Hi i with this perfect number program Please help

[killerkhangg]

Perfect Number Program Java Methods

A perfect number is a positive integer equal to the sum of all its divisors (including 1 but excluding the number itself). For example:
28 = 1 + 2 + 4 + 7 + 14
According to Euclid, any solution to (2n-1) that results in a prime number will indicate that (2n-1)(2n-1) will be a perfect number. Thus, since 23-1 = 7, which is prime, 23-1(23-1) = 28, which is a perfect number. All even perfect numbers can be found in this fashion.

Write a program that will find the first n even perfect numbers, by testing the first formula to find primes, then using the second formula to find perfect numbers when the first reveals a prime answer. Use a long type rather than an int type to hold your responses. Find the first six perfect numbers.

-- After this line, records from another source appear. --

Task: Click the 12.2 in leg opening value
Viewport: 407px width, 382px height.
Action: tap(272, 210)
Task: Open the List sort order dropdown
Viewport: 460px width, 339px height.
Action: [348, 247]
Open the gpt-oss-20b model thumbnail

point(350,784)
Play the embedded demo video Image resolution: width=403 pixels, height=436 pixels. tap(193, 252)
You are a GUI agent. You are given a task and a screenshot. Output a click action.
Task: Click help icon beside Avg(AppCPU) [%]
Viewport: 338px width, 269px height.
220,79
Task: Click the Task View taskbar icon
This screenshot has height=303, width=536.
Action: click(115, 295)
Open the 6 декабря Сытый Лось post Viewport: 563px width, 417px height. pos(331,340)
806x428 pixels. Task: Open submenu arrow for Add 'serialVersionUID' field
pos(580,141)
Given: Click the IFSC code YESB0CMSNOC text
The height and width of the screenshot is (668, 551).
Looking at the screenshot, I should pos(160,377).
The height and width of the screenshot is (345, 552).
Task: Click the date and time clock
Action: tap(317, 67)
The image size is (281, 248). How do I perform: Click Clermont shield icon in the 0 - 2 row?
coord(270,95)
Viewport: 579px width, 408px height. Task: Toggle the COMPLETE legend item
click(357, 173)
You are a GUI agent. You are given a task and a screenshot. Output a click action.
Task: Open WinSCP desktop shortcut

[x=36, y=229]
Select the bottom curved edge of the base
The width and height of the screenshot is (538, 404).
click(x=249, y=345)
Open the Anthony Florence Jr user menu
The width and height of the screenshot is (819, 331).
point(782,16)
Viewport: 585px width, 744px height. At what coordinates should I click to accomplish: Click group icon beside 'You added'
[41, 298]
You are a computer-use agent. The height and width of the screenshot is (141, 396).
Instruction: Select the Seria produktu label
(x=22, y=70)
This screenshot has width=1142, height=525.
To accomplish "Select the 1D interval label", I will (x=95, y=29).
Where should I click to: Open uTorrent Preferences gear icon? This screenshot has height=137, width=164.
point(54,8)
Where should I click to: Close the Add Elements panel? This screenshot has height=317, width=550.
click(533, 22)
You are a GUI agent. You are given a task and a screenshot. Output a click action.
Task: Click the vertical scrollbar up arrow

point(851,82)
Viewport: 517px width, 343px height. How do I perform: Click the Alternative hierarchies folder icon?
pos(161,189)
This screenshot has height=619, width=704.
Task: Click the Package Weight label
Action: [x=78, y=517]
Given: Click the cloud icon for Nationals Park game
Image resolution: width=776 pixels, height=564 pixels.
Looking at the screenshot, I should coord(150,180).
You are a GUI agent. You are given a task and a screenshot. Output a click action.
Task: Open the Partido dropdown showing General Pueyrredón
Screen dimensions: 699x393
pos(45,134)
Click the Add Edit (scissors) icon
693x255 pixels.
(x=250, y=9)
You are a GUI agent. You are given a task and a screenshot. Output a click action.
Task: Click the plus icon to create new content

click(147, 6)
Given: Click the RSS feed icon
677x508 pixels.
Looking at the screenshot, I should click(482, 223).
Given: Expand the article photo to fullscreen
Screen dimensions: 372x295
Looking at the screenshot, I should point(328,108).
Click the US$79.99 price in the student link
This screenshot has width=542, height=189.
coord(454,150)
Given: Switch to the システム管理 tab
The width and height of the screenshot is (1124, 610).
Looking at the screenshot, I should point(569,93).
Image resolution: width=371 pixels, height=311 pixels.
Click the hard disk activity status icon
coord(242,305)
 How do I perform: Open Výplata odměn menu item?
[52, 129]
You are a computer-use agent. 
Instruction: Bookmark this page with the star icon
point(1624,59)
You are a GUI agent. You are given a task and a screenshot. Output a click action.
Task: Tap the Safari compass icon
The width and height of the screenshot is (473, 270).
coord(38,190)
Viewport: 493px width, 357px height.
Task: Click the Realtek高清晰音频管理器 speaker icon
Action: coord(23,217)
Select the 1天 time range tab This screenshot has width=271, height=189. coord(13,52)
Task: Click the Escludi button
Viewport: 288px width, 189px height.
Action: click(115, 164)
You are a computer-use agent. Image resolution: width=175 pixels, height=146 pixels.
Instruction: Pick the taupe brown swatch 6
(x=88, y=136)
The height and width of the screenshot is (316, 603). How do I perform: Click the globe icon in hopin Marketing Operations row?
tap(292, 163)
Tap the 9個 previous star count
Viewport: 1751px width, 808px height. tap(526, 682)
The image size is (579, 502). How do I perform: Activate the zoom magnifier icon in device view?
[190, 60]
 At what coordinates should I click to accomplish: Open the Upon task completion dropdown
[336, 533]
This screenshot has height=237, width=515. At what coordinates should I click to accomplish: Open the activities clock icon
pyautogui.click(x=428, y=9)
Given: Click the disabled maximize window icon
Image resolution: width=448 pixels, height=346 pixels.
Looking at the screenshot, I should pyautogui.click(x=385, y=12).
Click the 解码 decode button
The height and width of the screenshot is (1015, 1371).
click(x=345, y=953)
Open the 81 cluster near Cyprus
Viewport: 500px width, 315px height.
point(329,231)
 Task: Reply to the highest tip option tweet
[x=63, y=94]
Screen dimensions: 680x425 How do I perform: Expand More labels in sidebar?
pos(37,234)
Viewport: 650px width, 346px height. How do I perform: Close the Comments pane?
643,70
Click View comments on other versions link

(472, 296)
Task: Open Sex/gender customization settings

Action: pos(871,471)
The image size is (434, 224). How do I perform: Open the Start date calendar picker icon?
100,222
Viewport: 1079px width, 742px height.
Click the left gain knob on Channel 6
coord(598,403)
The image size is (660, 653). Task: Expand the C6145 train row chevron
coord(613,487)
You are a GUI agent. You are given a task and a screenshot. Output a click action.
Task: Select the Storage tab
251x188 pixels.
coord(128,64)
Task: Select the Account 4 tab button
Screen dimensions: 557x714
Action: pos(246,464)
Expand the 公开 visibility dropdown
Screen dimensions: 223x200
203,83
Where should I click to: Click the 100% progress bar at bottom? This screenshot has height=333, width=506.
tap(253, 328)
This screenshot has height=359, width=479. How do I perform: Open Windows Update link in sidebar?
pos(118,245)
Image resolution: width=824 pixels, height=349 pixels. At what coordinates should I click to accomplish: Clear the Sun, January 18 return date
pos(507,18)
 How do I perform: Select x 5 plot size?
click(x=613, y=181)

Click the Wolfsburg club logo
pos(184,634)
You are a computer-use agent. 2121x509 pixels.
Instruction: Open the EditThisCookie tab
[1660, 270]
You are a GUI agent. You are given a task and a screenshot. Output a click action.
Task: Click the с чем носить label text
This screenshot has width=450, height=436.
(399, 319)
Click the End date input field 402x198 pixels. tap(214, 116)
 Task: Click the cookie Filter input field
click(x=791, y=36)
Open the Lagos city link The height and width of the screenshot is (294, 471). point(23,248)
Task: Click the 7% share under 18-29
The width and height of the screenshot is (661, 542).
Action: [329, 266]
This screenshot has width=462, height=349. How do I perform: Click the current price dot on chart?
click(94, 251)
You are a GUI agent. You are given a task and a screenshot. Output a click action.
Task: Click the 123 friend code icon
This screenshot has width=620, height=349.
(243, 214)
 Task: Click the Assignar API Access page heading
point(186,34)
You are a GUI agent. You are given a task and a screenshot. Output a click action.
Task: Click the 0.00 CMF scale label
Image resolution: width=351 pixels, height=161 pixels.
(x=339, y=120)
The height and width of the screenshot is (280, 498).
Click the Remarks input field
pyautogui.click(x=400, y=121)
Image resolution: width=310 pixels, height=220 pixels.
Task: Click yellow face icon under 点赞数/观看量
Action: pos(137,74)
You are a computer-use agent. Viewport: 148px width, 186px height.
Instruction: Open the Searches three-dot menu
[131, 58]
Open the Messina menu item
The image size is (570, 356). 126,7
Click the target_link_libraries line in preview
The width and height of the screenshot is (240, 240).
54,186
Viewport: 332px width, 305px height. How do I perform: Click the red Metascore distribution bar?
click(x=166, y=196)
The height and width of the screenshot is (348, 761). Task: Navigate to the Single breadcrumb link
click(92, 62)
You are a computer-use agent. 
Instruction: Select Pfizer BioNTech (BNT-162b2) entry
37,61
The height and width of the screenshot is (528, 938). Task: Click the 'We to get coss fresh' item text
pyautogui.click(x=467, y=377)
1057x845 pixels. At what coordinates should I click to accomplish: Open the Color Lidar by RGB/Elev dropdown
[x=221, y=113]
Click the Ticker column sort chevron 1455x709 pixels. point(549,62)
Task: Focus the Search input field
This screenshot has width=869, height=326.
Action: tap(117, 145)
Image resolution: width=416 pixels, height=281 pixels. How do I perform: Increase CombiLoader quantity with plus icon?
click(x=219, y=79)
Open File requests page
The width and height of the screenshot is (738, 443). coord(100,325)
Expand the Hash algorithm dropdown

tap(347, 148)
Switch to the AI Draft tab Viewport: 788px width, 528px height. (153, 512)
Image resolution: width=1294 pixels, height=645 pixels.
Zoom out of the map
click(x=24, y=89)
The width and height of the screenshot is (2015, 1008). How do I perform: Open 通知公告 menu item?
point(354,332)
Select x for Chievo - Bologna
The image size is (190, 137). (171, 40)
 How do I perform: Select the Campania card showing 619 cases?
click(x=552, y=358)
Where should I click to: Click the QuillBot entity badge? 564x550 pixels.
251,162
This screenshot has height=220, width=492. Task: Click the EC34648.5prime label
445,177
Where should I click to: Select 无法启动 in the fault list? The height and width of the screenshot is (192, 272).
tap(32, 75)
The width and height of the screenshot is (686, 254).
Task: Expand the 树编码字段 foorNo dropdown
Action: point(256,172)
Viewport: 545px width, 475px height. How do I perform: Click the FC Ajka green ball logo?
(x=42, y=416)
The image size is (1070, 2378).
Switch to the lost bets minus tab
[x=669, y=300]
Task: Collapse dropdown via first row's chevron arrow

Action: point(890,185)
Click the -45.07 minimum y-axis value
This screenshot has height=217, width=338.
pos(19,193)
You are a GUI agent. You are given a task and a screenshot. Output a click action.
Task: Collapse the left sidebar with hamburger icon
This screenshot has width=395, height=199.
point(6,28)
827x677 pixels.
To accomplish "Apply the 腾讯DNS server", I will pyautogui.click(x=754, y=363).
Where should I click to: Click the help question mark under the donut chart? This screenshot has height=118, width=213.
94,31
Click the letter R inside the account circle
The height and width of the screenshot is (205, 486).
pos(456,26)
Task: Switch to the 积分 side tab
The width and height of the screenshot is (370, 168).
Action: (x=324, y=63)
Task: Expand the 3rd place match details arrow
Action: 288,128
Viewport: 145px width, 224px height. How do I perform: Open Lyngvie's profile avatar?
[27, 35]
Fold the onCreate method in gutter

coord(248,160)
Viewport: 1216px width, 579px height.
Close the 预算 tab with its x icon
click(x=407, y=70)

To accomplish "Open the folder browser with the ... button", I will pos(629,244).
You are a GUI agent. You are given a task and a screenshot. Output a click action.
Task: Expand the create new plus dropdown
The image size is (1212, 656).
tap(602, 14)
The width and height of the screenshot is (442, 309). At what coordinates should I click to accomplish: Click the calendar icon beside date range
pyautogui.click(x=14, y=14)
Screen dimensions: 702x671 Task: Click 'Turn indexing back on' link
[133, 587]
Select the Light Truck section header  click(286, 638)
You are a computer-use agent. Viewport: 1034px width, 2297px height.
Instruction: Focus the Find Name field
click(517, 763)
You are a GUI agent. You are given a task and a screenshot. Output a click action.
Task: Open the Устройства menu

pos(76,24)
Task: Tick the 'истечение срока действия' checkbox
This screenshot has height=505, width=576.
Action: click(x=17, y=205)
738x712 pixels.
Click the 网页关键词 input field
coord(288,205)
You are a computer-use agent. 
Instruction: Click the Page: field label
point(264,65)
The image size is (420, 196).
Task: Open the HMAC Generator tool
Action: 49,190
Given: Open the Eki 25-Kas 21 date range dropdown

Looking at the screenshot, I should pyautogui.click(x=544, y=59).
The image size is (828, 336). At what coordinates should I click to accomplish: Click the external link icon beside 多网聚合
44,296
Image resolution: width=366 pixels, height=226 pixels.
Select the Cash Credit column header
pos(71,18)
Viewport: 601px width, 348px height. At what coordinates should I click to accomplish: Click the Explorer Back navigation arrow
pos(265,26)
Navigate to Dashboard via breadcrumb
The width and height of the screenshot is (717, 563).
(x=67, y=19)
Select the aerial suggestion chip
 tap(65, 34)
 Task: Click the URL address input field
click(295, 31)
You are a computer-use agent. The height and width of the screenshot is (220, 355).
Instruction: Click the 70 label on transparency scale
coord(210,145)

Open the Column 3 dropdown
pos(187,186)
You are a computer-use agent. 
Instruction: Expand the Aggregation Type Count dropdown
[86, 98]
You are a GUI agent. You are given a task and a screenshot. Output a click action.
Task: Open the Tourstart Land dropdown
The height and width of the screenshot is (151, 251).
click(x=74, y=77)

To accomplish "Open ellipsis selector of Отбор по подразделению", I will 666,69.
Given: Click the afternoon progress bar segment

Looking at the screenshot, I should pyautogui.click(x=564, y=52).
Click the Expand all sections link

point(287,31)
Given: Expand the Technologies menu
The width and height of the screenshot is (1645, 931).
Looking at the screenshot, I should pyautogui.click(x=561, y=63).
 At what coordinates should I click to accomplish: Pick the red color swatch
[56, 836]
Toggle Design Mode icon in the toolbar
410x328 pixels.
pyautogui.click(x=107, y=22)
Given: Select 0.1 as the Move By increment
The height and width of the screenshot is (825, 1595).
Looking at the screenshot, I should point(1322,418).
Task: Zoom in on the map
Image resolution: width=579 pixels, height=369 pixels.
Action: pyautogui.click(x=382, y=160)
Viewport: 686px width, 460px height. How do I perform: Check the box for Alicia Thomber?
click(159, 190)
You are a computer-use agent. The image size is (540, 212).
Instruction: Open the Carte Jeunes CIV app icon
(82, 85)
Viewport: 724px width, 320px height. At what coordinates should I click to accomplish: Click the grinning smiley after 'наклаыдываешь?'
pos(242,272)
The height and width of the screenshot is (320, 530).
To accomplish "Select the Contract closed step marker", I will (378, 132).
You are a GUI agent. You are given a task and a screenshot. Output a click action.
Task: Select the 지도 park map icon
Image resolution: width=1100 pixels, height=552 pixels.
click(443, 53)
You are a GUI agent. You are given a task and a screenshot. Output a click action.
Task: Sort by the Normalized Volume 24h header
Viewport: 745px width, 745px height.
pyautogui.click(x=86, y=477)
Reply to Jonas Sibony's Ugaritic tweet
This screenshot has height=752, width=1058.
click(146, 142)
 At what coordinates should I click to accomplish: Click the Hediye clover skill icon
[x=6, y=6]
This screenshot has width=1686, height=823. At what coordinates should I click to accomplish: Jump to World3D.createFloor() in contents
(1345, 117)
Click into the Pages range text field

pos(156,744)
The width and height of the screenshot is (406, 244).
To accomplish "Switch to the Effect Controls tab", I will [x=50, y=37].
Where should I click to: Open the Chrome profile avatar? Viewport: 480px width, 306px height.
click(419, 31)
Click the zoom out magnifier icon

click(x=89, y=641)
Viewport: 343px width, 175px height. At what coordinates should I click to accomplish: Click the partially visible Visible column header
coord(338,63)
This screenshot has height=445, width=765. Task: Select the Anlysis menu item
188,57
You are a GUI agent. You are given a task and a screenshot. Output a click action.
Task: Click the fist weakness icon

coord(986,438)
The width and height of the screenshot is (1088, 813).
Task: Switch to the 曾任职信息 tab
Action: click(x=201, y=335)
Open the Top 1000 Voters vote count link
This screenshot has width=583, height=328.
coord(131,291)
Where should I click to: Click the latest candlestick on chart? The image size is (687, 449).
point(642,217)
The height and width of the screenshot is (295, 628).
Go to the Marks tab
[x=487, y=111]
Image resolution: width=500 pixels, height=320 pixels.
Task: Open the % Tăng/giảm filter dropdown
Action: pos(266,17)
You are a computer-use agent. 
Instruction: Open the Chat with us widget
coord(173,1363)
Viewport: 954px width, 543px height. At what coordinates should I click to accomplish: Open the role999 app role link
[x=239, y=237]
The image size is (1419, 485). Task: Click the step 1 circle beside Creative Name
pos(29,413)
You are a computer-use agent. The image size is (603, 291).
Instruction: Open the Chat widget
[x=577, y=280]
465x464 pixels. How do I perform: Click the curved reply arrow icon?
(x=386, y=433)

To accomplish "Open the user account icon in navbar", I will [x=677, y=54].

This is what i got so far. please tell me what I am doing wrong

/**
* @(#)perfectnumber.java
*
*
* @author
* @version 1.00 2011/11/27
*/

import java.util.Scanner;
public class perfectnumber {

public static void main (String args[])
{
Scanner input = new Scanner(System.in);
int Number;
int Sum=0;
System.out.println("Place an interger in the range of 2 to 100");
Number=input.nextInt();
if(Number<2 || Number>100){
System.out.println("Number does not match the range!");
}
else
for(int i=2; i<Number; i++)
{
for(int j=1; j<i; j++){
if(i%j==0) //i mod j=0
Sum+=j; //part of the sum
}
if(Sum==i){
System.out.println("Perfect Number:" + i);
for(int factor=1; factor<1; factor++){
if(i%factor==0)
System.out.print(factor + "+");
}
System.out.println("="+ i);
}
Sum=0;
}
}

}

 

[DrGreg]

According to Euclid, any solution to (2n-1) that results in a prime number will indicate that (2n-1)(2n-1) will be a perfect number. Thus, since 23-1 = 7, which is prime, 23-1(23-1) = 28, which is a perfect number.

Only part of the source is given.